Conclusie en gevolgen

6. Het beroep is ongegrond. Dat betekent dat het bestreden besluit in stand blijft. Voor een proceskostenvergoeding bestaat geen aanleiding.

Beslissing

De rechtbank verklaart het beroep ongegrond.
Deze uitspraak is gedaan door mr. M.S. de Vries, rechter, in aanwezigheid van mr.

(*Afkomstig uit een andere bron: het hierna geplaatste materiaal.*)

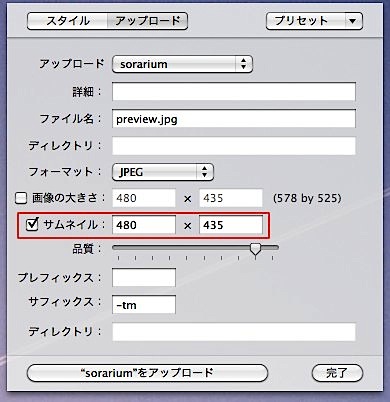Open the sorarium upload destination popup
Screen dimensions: 390x402
pyautogui.click(x=182, y=64)
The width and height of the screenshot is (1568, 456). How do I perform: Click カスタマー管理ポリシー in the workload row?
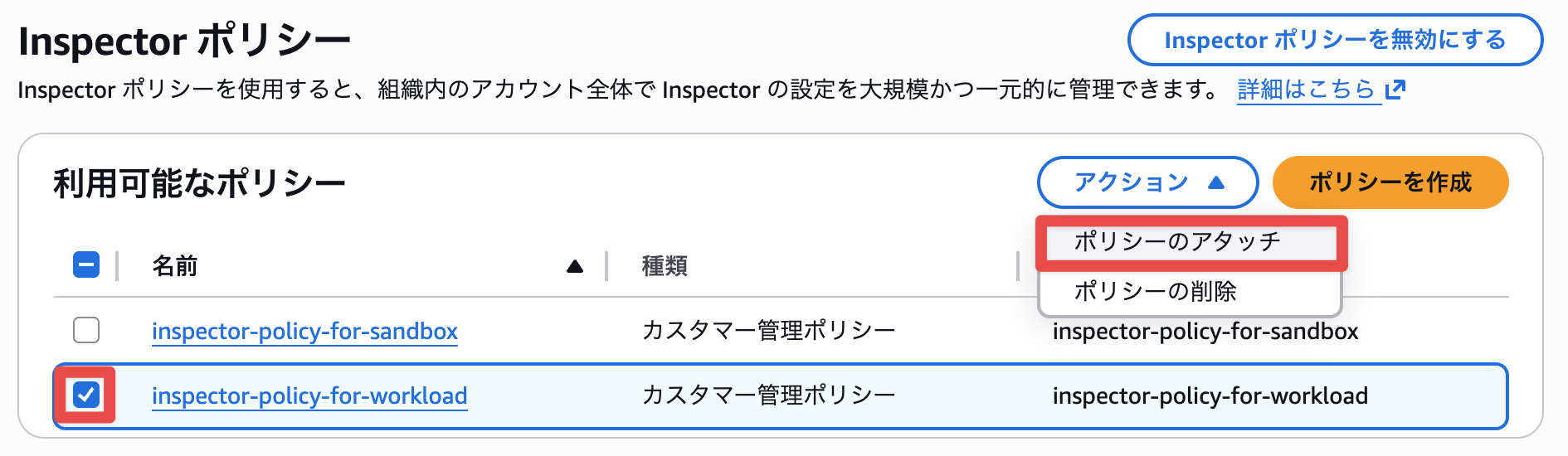point(768,395)
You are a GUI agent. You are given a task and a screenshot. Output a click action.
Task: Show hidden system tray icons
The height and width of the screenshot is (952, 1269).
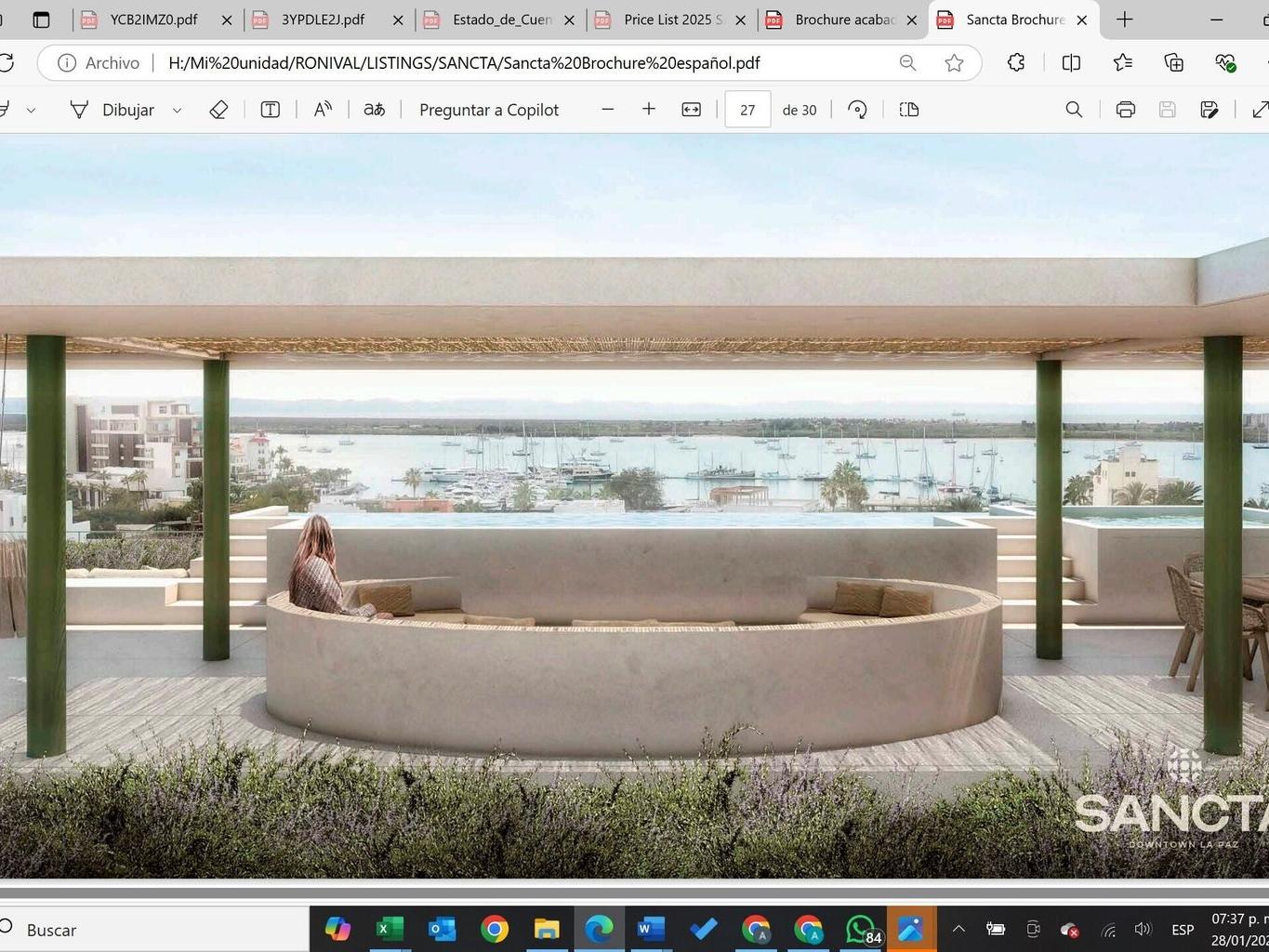[958, 929]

F.E. Brokke, griffier.
De uitspraak is uitgesproken in het openbaar en bekendgemaakt op:
Informatie over hoger beroep
Een partij die het niet eens is met deze uitspraak, kan een hogerberoepschrift sturen naar de Afdeling bestuursrechtspraak van de Raad van State waarin wordt uitgelegd waarom deze partij het niet eens is met de uitspraak. Het hogerberoepschrift moet worden ingediend binnen 1 week na de dag waarop deze uitspraak is verzonden. Kan de indiener de behandeling van het hoger beroep niet afwachten, omdat de zaak spoed heeft, dan kan de indiener de voorzieningenrechter van de Afdeling bestuursrechtspraak van de Raad van State vragen om een voorlopige voorziening (een tijdelijke maatregel) te treffen.

Voetnoten

1.Dit staat ook in artikel 30, eerste lid, van de Vreemdelingenwet 2000.
2.ABRvS 8 november 2023, ECLI:NL:RVS:2023:4107.